Last week, after a preliminary hearing, Maas was ordered to stand trial on one count each of murder and child endangerment for allegedly shaking David so severely that he died of brain swelling.

In addition, Maas was ordered to stand trial on two counts of child endangerment stemming from two earlier alleged incidents involving infants in her care.

Although the Sheriff’s Department and the Los Angeles County Department of Children’s Services had investigated those two incidents, Maas was not charged until after David’s death.

Advertisement

The question in the minds of many in Judge Malcolm H. Mackey’s courtroom in San Fernando Municipal Court may have been: Why?

Why, Maas’ attorney, Larry H. Layton, asked in his closing arguments, hadn’t Maas been charged with the two alleged incidents last year in which authorities said the leg of a 7-month-old boy was broken and the head of a 6-month-old boy was bruised? Why, he asked, are these allegations being made now?

As they watched the courtroom drama unfold, parents of the three infants involved in the case and many of their friends and relatives were also wondering why, although from a different perspective.

Advertisement

“The first thing we thought is why didn’t somebody do something before?” asked Larry Duncan. “Nobody did anything. The scary part is this is just one case, and I perish to think how many more there are.”

If authorities had reacted differently to the earlier incidents, could David’s death have been prevented? Why did it take David’s death to make authorities think they had cause to charge Maas in the earlier incidents?

Layton argued during the two-day preliminary hearing that charges were not filed on the two earlier incidents because there wasn’t enough evidence, and that there still isn’t. The prosecution is only using the earlier incidents to stack the deck against Maas, he contended. If convicted, Maas could face a sentence of 17 years to life in state prison.

But Deputy Dist. Atty. Pamela Davis-Springer wasn’t having any of it.

“There was a breakdown in communication between our office and law enforcement,” Davis-Springer said outside the courtroom. “The district attorney’s office was never notified of the prior allegations against Maas until David died.”

Davis-Springer acknowledged that there is no guarantee that her office would have filed charges on the earlier allegations if it had known about them. On the other hand, she said, if there had been better communication on those two earlier incidents, David’s death might have been prevented.

But the earlier allegations against Maas never made it to Davis-Springer’s office for a number of reasons--including conflicting medical opinions, the timing of the two incidents, possible computer error, a spelling mistake, conflicting office filing procedures and the criteria used by sheriff’s deputies investigating the incidents--all of which seem to add up to a hole in the system.

Advertisement

Layton said Maas would not be available for comment for this story.

Ad in the Paper

On June 21, 1987, Nancy McNerney of Acton brought 7-month-old Nicholas to Maas’ home for the first time. McNerney testified that she had learned of Maas’ services through an ad in a local paper after Nicholas’ regular sitter went on vacation.

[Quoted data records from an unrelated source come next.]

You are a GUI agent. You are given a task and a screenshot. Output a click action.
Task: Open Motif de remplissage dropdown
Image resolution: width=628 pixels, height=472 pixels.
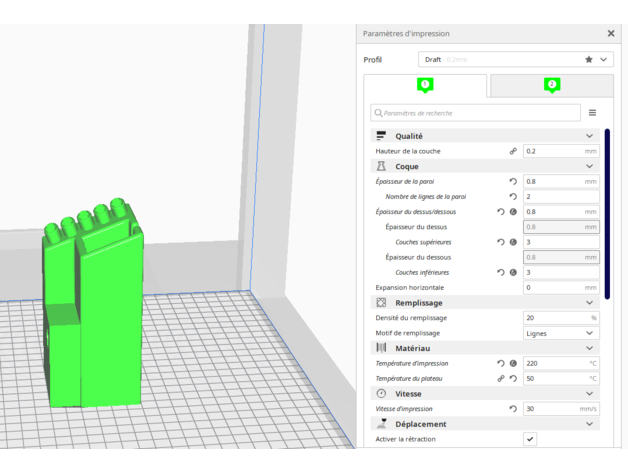point(560,333)
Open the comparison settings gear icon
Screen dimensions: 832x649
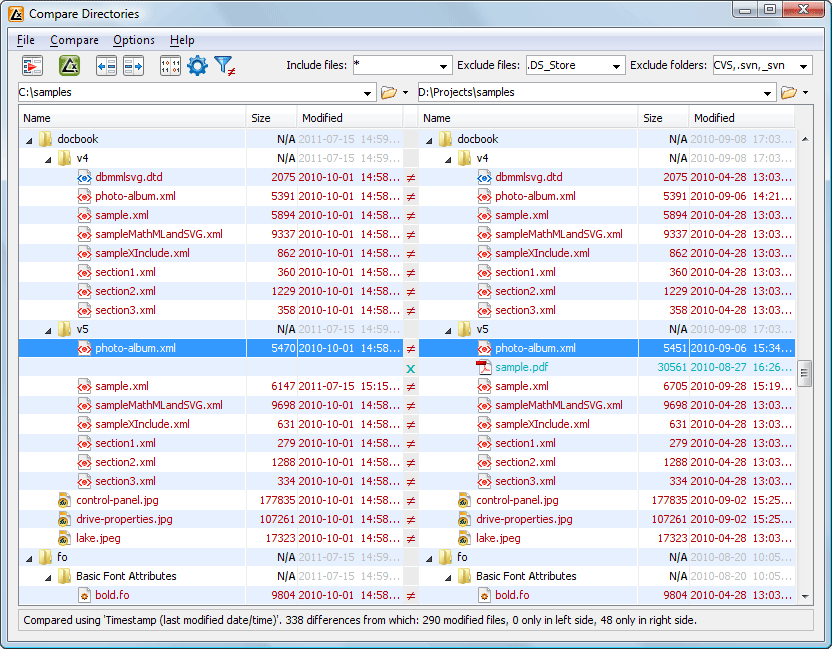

Nicholas was in good health when his mother dropped him off on the morning of June 24, McNerney testified. But after she picked him up in the evening, she noticed that he would not put any weight on or move his left leg, she said. She testified that when she called Maas to find out if anything had happened during the day, Maas told her that Nicholas had been holding himself up by the edge of the couch when the phone rang, startling him and causing him to fall.

The next morning, McNerney brought Nicholas to see pediatrician Robert Grant Allison of Mission Hills who after examining the boy filed a suspected child abuse report with the county Department of Children’s Services. A 1980 state law requires those who work with children to report suspected child abuse to a child protective agency immediately. He testified that he believed Nicholas’ leg could not have been broken in the manner described by his mother.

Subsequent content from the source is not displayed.